Bug 29431 - [XSLT30] item-separator applicability
Summary: [XSLT30] item-separator applicability
Status: CLOSED FIXED
Alias: None
Product: XPath / XQuery / XSLT
Classification: Unclassified
Component: XSLT 3.0 (show other bugs)
Version: Candidate Recommendation
Hardware: PC Windows NT
: P2 normal
Target Milestone: ---
Assignee: Michael Kay
QA Contact: Mailing list for public feedback on specs from XSL and XML Query WGs
URL:
Whiteboard:
Keywords:
Depends on:
Blocks:
 
Reported: 2016-02-07 20:10 UTC by Abel Braaksma
Modified: 2016-03-31 23:13 UTC (History)
0 users

See Also:


Attachments

Description Abel Braaksma 2016-02-07 20:10:36 UTC
Not necessarily related to bug 29424.

I have trouble finding out the scope of the applicability of the item-separator attribute. We say at several occasions that it only applies when build-tree is false and item-separator is set to anything but "#absent".

# Pm @build-tree

Build-tree may be a bit of a misnomer, as I think it is not preventing to build a (sequence of) tree(s), but it prevents wrapping the result in a document node. Build-document, or build-document-node, or serialize-to-document-node (ouch) seems to cover it better.

# On @item-separator

My gut tells me it is only applicable to method="text" or "json", but the text indicates otherwise. Does this mean that if you create a sequence of two elements, say "<a>1</a><b>2</b>" and item-separator="###", the (serialized!) result becomes "<a>1</a>###<b>2</b>"?

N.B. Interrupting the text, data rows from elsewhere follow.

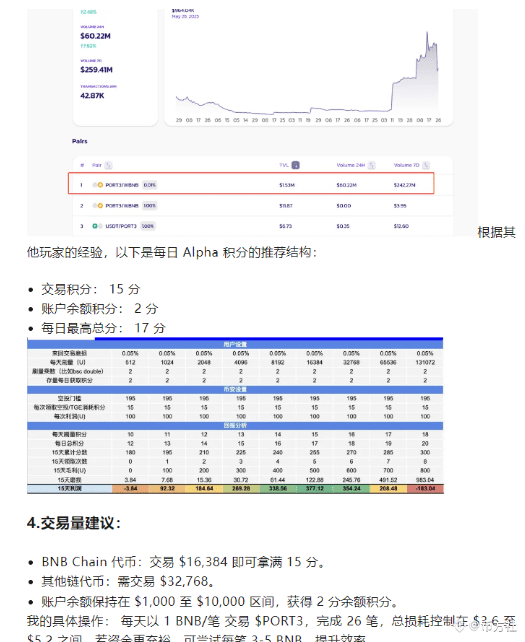Click the red -183.04 profit cell

425,488
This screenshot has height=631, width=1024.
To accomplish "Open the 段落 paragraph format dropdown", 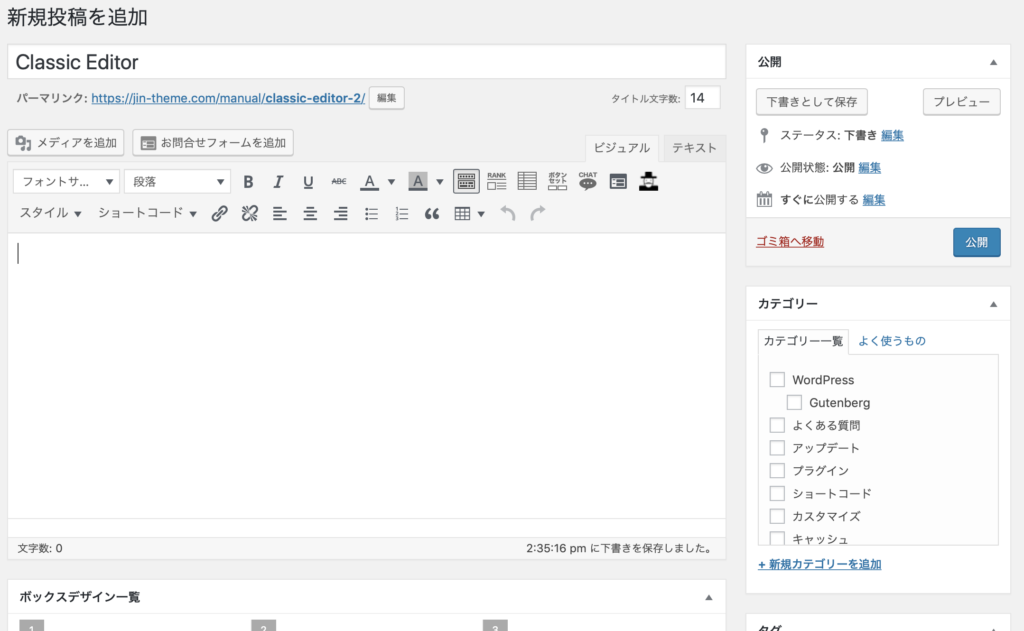I will pos(177,182).
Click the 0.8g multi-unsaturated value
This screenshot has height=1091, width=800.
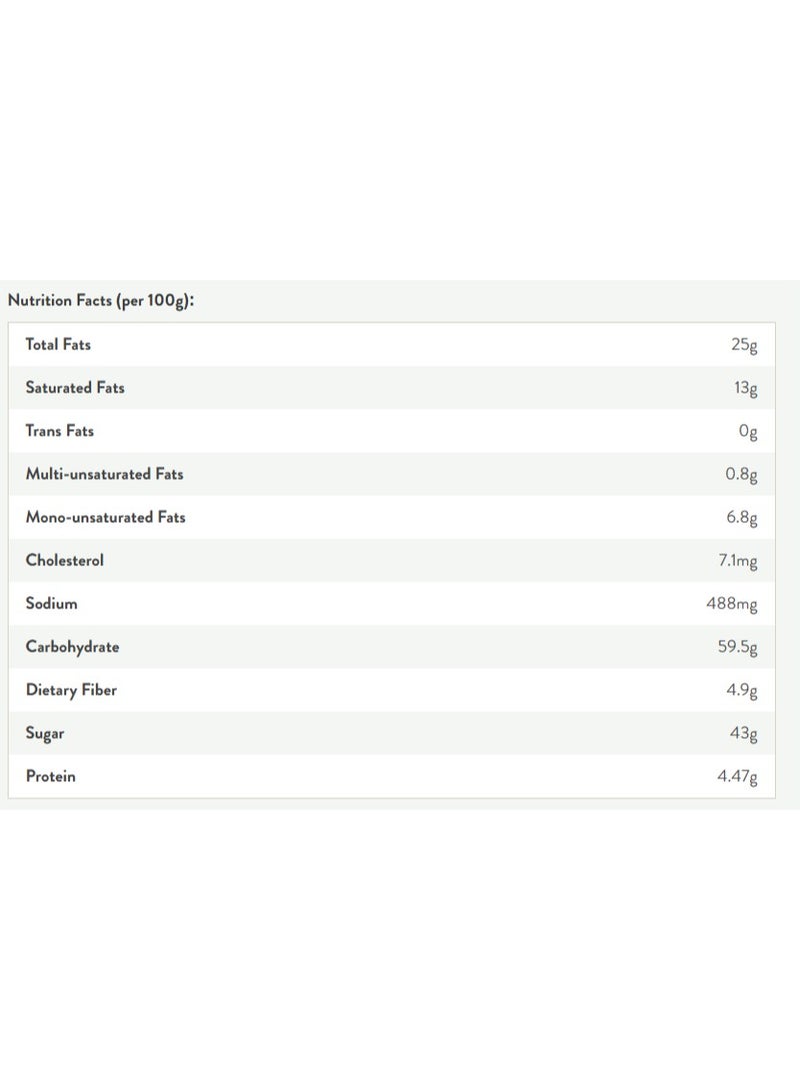741,475
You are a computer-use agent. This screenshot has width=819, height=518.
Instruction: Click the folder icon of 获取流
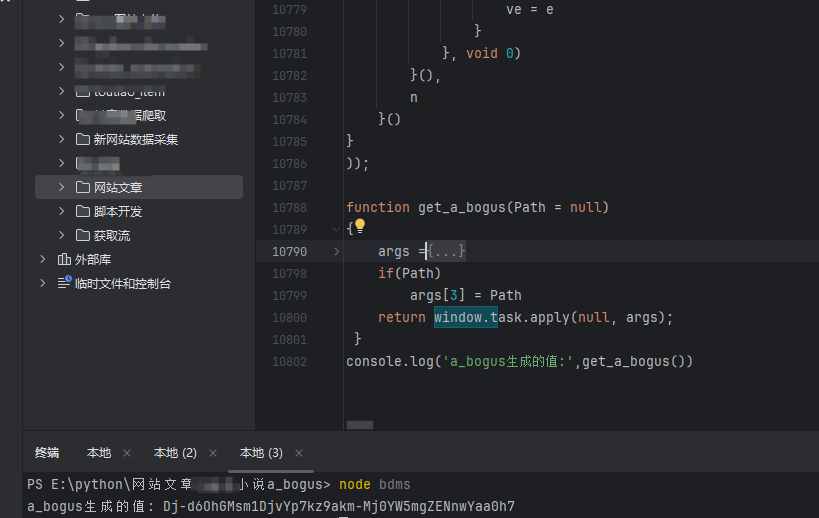click(83, 235)
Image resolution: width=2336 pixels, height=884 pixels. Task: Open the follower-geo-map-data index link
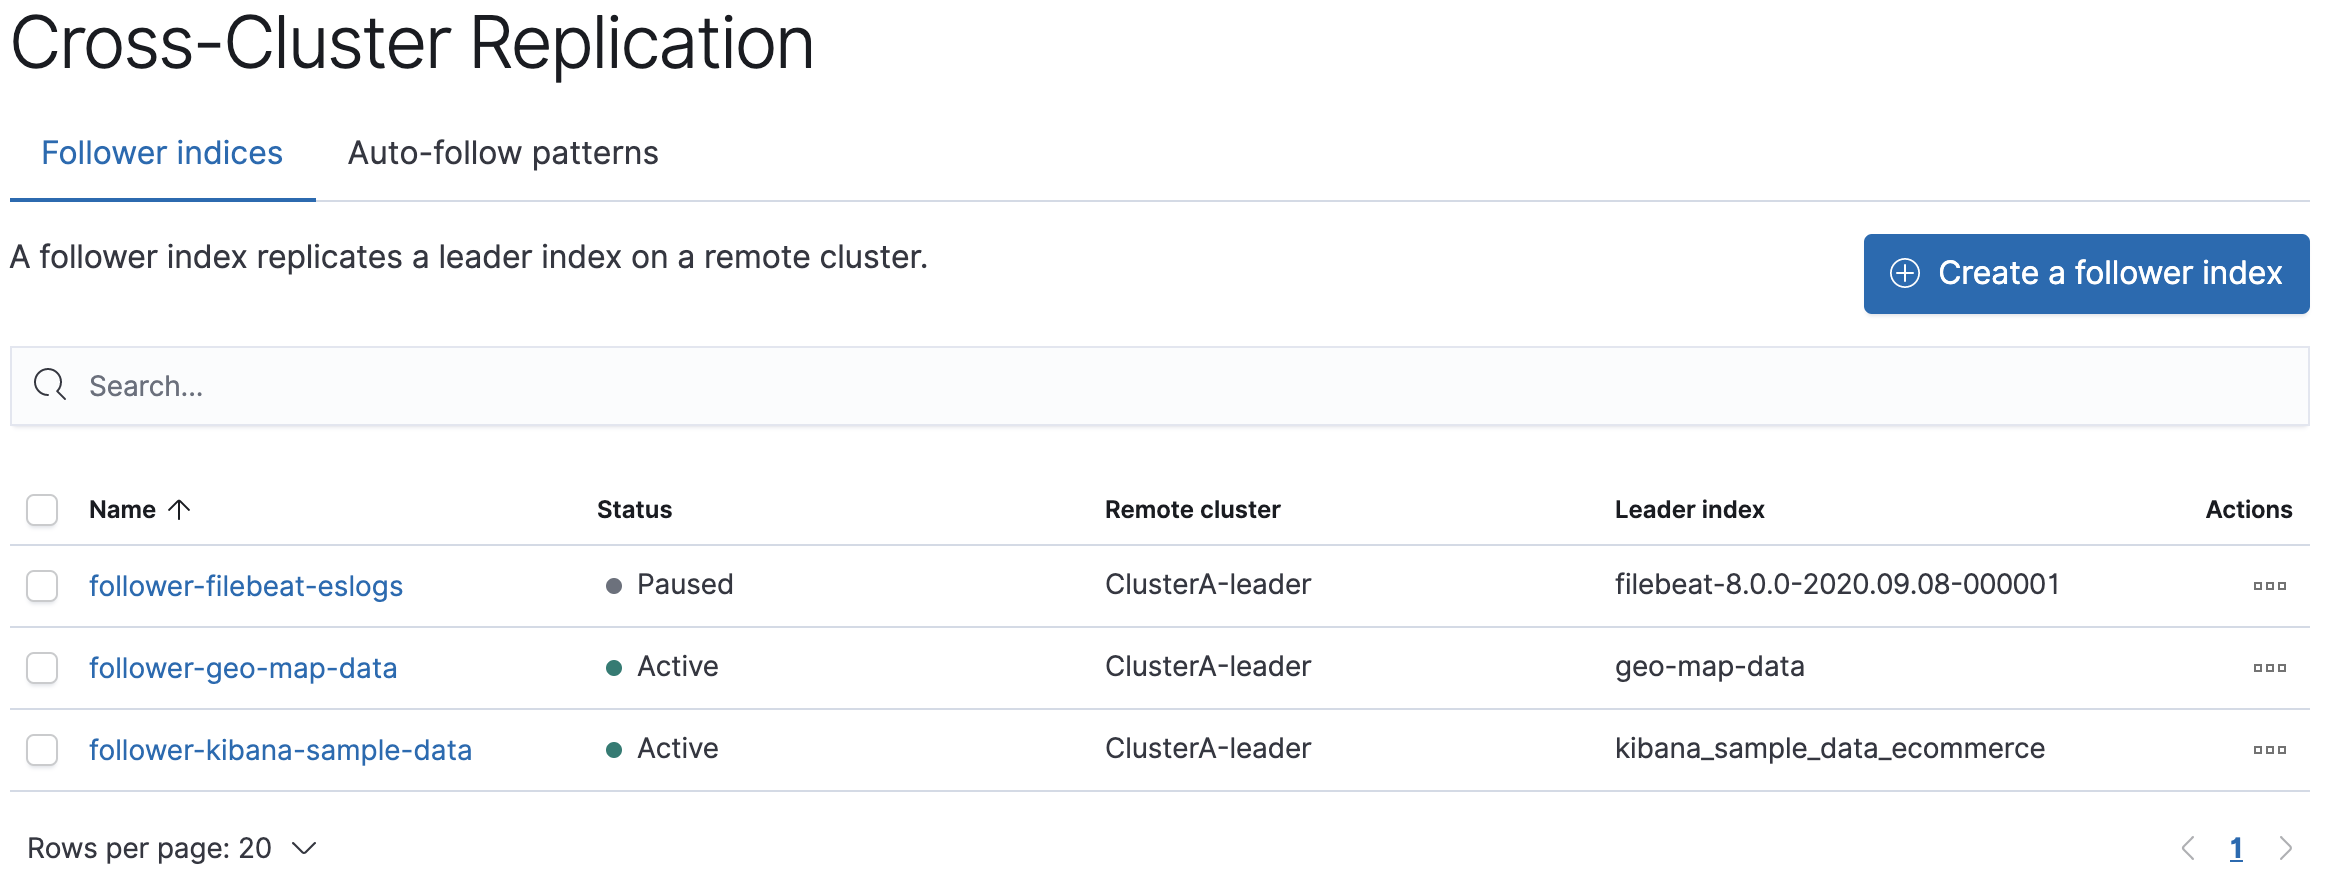(243, 667)
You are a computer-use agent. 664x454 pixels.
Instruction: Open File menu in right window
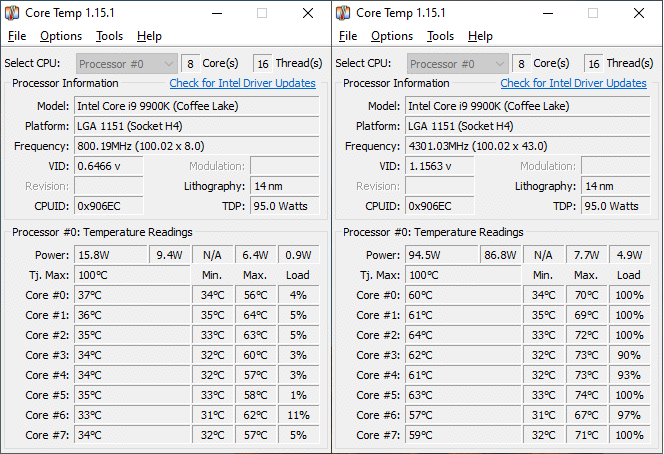coord(348,36)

I would assume it only applies to the "root sequence", though we don't say that explicitly, I think.

We also say on several occasions that text nodes are merged together. I don't see how that works here. Suppose you have:

<xsl:template match="/">
   <xsl:text>A</xsl:text>
   <xsl:text>B</xsl:text>
   <xsl:text>C</xsl:text>
</xsl:template>

When and how do we merge the text nodes? If we do it early, this is serialized as "ABC", if we do it as late as possible, we get "A###B###C". But I am unsure whether this may disrupt existing practices. My gut here says that item-separator does not come into play and we should return "ABC" always, but I don't know why exactly.

Then, compare that with:

<xsl:template match="/">
   <xsl:sequence select="'A', 'B', 'C'" />
</xsl:template>

which is supposed to return as "A B C" without the item-separator present and *with* it as "A###B###C".

Note: we may be saying it clearly, I just can't find it and I don't know how it relates to the different output methods.
Comment 1 Michael Kay 2016-02-15 14:03:46 UTC
We spent considerable time discussing this.

One possible spec change that might help usability is for the "build tree" phase to take account of item-separator, so item-separator separates atomic values in the raw result sequence whether or not you are serializing.

Apart from that, we felt that improved explanations in the spec (including perhaps a diagram!) could aid understanding, but there was no need for technical change.

Note (from reading the serialization spec) that item-separator does NOT separate adjacent text or element nodes, only adjacent atomic values.
Comment 2 Michael Kay 2016-02-27 23:37:52 UTC
I propose the following.

(a) whether or not the principal and/or secondary results are serialized is a decision made by the application and established using the processor's API; it is not affected by anything in the stylesheet.

(b) in the case of the principal result, the "raw result" is the immediate result of the sequence constructor in the initial template or function, converted if necessary to the declared type of that template or function using the function conversion rules. In the case of a secondary result, the "raw result" is the immediate result of the sequence constructor in the xsl:result-document instruction (there is no declared type in this case, therefore no conversion).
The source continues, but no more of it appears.